According to Ursula-Beate Neißer, head of rsearch at Cushman & Wakefield in Frankfurt, the reason is the high existing level of market saturation. "In this country we have 8.5m sqm of lettable space in the retail park category, second in Europe only to France." The two countries combined have about 70% of the total retail park space in Europe. In Germany in 2015 a total of eight new retail parks with more than 5,000 sqm were opened, and in 2016/17 at least a further seven of this size will open.

Across Europe the C&W researchers expect a further 1.1m sqm of retail park space to open, bringing the total by the end of 2017 to over 40m sqm from the 37.3m sqm at beginning of 2016. 54% of this growth will have been in France, followed by 17% in the UK and 10% in Italy.

The segment as a whole will remain interesting for investors and retail tenants, says Martin Supple, EMEA Out of Town Retail Partner at C&W, thanks to relatively low rents, flexible layout formats and better logistic structures for product delivery. One-stop neighbourhood shopping and free parking are still very attractive for consumers, he says.

REFIRE has tracked a number of significant transactions in the "Fachmarktzentrum" or retail park segment over the past month, including new acquisitions by Hamborner REIT, GRR and Redos.

The listed Hamborner REIT bought the “Kurpfalz Center” retail park in Mannheim’s Vogelsang commercial district for €80m from Württembergische Lebensversicherung. The "Kurpfalz Center" (tenants include the REAL hypermarket, Toys'R'Us, and Adler, among others) was modernized and expanded in 2013 and now offers 28,000 sqm lettable space. Initial gross yield is about 5.1 %. Hamborner owns €960m in German assets, generating rent of €29.9m annually.

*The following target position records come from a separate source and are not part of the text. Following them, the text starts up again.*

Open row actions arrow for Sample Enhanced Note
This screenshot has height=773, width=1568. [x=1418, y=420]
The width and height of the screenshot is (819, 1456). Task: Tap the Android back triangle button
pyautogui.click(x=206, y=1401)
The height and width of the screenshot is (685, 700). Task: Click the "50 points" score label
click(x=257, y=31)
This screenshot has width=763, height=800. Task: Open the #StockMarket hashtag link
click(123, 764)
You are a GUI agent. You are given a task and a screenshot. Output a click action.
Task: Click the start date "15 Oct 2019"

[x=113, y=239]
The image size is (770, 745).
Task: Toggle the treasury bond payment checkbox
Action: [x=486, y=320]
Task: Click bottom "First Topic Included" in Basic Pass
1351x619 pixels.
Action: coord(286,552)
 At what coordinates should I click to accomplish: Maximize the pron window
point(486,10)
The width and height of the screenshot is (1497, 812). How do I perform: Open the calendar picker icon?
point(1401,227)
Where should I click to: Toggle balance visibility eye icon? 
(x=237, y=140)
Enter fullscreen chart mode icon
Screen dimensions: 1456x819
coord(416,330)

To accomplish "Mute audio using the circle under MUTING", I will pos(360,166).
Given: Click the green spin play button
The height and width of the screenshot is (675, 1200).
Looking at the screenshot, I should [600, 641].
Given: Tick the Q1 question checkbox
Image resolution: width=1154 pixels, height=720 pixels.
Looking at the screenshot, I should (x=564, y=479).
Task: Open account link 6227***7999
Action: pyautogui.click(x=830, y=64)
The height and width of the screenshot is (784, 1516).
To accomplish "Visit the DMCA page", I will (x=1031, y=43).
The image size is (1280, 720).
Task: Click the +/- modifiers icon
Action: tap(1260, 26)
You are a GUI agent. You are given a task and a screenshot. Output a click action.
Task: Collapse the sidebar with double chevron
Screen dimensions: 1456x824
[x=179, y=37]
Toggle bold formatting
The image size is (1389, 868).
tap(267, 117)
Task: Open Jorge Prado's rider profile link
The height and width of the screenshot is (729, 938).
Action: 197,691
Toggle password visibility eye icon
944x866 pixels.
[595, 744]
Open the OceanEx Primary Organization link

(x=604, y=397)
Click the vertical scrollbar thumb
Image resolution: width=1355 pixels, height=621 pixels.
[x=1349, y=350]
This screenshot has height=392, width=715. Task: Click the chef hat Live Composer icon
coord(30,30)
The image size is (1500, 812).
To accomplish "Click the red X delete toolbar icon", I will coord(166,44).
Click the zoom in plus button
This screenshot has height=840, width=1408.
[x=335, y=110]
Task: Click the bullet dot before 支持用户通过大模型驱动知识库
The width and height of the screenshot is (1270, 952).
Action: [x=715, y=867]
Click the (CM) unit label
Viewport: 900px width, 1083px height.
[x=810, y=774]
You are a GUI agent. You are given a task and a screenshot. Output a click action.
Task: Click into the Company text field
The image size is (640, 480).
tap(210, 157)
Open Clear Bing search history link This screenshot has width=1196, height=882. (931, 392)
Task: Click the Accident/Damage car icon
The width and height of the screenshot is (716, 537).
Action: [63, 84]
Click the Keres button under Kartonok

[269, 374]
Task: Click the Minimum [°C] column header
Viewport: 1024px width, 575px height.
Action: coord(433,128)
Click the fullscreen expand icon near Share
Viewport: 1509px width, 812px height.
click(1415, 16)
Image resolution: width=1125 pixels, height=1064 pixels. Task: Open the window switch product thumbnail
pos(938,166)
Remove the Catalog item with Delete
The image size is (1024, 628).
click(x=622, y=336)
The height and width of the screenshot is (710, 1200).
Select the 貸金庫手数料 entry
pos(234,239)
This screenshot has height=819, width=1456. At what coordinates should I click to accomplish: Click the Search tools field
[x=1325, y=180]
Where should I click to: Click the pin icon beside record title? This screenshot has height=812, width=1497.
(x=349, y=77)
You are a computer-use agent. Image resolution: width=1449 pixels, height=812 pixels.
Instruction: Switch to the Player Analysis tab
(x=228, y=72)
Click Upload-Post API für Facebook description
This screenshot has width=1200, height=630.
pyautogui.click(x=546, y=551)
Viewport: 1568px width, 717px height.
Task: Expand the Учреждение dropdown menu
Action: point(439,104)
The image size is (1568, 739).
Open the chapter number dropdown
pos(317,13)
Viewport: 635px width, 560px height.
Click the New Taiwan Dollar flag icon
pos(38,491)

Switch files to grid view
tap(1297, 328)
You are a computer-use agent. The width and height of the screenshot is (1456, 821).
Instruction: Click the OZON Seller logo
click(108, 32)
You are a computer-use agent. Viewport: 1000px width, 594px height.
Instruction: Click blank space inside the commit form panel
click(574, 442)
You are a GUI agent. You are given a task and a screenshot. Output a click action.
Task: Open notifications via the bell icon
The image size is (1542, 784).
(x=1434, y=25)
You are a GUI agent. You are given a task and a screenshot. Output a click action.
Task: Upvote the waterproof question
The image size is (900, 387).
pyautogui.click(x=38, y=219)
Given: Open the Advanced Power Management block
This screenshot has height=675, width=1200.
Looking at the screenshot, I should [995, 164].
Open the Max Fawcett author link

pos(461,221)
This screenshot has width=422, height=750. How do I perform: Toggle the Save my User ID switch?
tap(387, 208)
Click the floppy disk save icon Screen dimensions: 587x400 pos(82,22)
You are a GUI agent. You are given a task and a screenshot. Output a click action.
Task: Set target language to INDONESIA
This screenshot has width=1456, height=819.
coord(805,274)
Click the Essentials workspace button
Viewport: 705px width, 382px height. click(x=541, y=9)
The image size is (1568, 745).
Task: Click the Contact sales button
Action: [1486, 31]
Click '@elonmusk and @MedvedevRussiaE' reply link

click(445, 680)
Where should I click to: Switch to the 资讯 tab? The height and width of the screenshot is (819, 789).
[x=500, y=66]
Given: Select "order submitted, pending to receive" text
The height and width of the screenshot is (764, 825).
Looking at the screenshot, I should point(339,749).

Meanwhile GRR paid €23m to Stuttgart family office Widerker for the 11,500 sqm retail centre ZIM in Zirndorf near its home town of Nüremberg for its GRR Retail Fund Nr. 2, making this GRR's largest single transaction to date. Anchor tenants include REWE, Norma and Rossmann. GRR's CEO Susanne Klaussner said, "In addition to more deals at previous ticket sizes, we'll be looking to buy even larger locations of out to €30m in future." The fund is targeting an overall volume of €330m.

GRR also added assets to its GRR Retail Fund Nr. 1. The company paid €11m for a self-service Kaufland store with 6,500 sqm in Magdeburg, close to the old slaughterhouse district in Stadtfeld Ost. It also added a 3,600 sqm REWE grocery store in the Wanheimerort neighbourhood of Duisburg, near to the heavily-frequented Düsseldorfer Strasse. REWE has been in the property for over 30 years, and recently signed a new 12-year contract.

Another company buying retail park assets for its funds is the Hamburg-based retail asset manager and investor Redos Real Estate. It bought seven retail properties worth €72m for its institutional real estate fund REDOS Einzelhandel Deutschland in the first half of the year, it recently announced.

The assets, acquired from several sellers, include grocery stores and specialist retailers in North-Rhine Westphalia, Bavaria and Baden-Württemberg as well as a retail park located near Hamburg. Tenants include food retailers Kaufland, Edeka and coop and DIY chain toom. With a targeted leverage rate of 50%, the fund has a target volume of €750m – of which a total of about €315m has already been invested.

Redos said that further assets worth almost €120m are currently in the due diligence phase or in the negotiation of purchase agreement phase. The company is looking to buy properties worth between €5m and €25m in the core and core plus segments for the fund, which was launched in partnership with fund manager Union Invest and is aimed solely at institutional investors.